■ What the exercise asks ■
Each line below from the one containing "Favorite the 4984 Crowe Drive listing" through the one containing "You are a computer-use agent. The" should be output exactly as it stands, and no other line should appear.

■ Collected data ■
• • •

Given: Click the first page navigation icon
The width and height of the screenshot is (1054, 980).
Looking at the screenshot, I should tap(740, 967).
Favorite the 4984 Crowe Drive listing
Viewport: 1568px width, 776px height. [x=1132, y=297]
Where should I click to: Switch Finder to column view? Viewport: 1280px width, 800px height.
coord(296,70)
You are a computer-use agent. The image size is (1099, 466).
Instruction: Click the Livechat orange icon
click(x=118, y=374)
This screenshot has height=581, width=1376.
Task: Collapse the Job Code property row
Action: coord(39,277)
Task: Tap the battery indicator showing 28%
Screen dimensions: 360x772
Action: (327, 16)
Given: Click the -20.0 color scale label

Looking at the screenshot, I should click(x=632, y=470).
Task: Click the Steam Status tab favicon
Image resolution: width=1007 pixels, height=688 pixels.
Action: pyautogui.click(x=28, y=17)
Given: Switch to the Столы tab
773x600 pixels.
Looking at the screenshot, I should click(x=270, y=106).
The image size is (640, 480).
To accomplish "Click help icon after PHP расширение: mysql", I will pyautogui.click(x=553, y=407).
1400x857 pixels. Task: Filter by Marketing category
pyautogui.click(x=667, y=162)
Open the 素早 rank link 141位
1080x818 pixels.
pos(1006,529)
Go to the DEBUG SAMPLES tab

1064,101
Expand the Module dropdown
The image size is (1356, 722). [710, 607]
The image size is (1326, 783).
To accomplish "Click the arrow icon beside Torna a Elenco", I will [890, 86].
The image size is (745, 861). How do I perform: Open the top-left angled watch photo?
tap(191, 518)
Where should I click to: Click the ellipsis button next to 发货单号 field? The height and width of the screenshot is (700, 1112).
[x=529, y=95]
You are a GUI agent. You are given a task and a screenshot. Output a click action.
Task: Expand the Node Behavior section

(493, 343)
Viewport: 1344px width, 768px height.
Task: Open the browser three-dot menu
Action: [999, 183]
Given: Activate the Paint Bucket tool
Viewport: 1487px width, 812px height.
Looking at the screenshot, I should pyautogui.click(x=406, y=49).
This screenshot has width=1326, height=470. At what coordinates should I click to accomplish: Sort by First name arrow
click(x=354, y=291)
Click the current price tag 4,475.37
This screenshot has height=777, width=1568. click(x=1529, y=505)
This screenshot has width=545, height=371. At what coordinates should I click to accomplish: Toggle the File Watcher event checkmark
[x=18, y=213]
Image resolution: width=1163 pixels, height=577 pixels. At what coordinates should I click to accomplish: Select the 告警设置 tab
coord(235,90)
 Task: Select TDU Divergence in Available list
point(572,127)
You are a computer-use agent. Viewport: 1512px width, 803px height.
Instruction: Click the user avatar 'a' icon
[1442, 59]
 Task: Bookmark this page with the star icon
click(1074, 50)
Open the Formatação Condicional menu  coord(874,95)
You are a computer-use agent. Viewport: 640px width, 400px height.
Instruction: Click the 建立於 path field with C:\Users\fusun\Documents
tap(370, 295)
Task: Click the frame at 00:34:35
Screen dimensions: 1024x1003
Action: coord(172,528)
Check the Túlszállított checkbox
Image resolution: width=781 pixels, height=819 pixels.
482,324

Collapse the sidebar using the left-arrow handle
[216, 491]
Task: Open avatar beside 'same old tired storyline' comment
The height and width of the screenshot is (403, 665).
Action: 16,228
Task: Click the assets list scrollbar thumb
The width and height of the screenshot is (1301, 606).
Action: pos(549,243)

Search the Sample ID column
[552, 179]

• • •

■ Exercise answer ■
Favorite the 4984 Crowe Drive listing
Viewport: 1568px width, 776px height. [x=1132, y=297]
Where should I click to: Switch Finder to column view? Viewport: 1280px width, 800px height.
coord(296,70)
You are a computer-use agent. The image size is (1099, 466).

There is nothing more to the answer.